The measures are an attempt to promote healthier eating habits amongst children who are the country's main consumers of confectionery.
In response to a report published by CVC Consulting last year, Julia Bychenko, project leader at market research company Komkon, said that Russian children were taking to 'junk' food at an increasingly young age.
She said: "At the age of 4-6, Russian children are already major consumers of chocolate (78 per cent) and chewing gum (70 per cent)."
Dr Timothy Armstrong of the World Health Organisation (WHO) stated that September's ban was certainly "a start" in combating poor diet, particularly in institutions like schools.
He said: "As children are effectively captive in the school environments for several hours a day, it is a perfect opportunity to promote good eating habits, and for some children it may be the only place they can do this."
In announcing the ban, Dr Onischenko announced that milk shakes and other milk products would replace popular snacks in order to promote healthier eating amongst pupils.

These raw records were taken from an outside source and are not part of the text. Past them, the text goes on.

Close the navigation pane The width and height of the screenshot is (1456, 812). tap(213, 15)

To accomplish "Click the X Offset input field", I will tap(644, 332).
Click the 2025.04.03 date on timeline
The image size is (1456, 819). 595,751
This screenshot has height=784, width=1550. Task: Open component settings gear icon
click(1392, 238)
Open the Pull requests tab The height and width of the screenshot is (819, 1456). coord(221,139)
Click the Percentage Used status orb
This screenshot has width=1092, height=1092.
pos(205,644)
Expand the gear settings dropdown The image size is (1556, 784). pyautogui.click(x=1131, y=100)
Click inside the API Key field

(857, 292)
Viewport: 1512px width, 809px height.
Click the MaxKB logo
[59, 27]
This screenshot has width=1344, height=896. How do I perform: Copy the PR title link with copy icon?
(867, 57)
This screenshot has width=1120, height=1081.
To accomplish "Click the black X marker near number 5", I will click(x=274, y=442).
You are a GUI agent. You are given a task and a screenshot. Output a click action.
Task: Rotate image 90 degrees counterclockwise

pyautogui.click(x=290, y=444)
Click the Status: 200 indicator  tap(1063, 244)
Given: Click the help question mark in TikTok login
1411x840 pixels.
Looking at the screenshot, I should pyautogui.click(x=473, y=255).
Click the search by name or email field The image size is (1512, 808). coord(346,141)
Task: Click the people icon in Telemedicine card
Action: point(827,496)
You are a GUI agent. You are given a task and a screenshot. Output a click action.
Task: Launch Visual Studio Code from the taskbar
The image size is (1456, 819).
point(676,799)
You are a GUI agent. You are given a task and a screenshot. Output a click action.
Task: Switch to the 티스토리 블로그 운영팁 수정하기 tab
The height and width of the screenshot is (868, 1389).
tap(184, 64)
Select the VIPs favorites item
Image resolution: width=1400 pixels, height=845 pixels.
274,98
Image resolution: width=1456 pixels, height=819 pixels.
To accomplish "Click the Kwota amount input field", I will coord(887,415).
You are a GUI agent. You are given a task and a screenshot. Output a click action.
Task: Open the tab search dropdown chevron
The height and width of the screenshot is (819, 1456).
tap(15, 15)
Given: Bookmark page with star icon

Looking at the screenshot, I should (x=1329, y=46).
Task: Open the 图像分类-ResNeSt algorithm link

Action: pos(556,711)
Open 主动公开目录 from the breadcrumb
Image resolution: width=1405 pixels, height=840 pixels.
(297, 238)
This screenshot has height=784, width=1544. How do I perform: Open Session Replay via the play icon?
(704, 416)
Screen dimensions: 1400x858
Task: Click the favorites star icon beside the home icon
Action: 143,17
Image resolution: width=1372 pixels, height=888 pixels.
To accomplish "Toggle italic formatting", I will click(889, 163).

However there is wider concern that, instead of focusing solely on food in school canteens, a multi-faceted solution to promoting a balanced diet is needed throughout society as a whole.
In a report for the WHO focusing on Russian health; factors including high blood pressure, high cholesterol, and low fruit and vegetable intake, were estimated to contribute for around 40 per cent of disease in the country.
Russia are not the first to use this tactic to combat concerns over diet. Within Europe, France has also banned all vending machines in schools, while in May this year Australia followed suit by banning chocolate and doughnuts from government schools.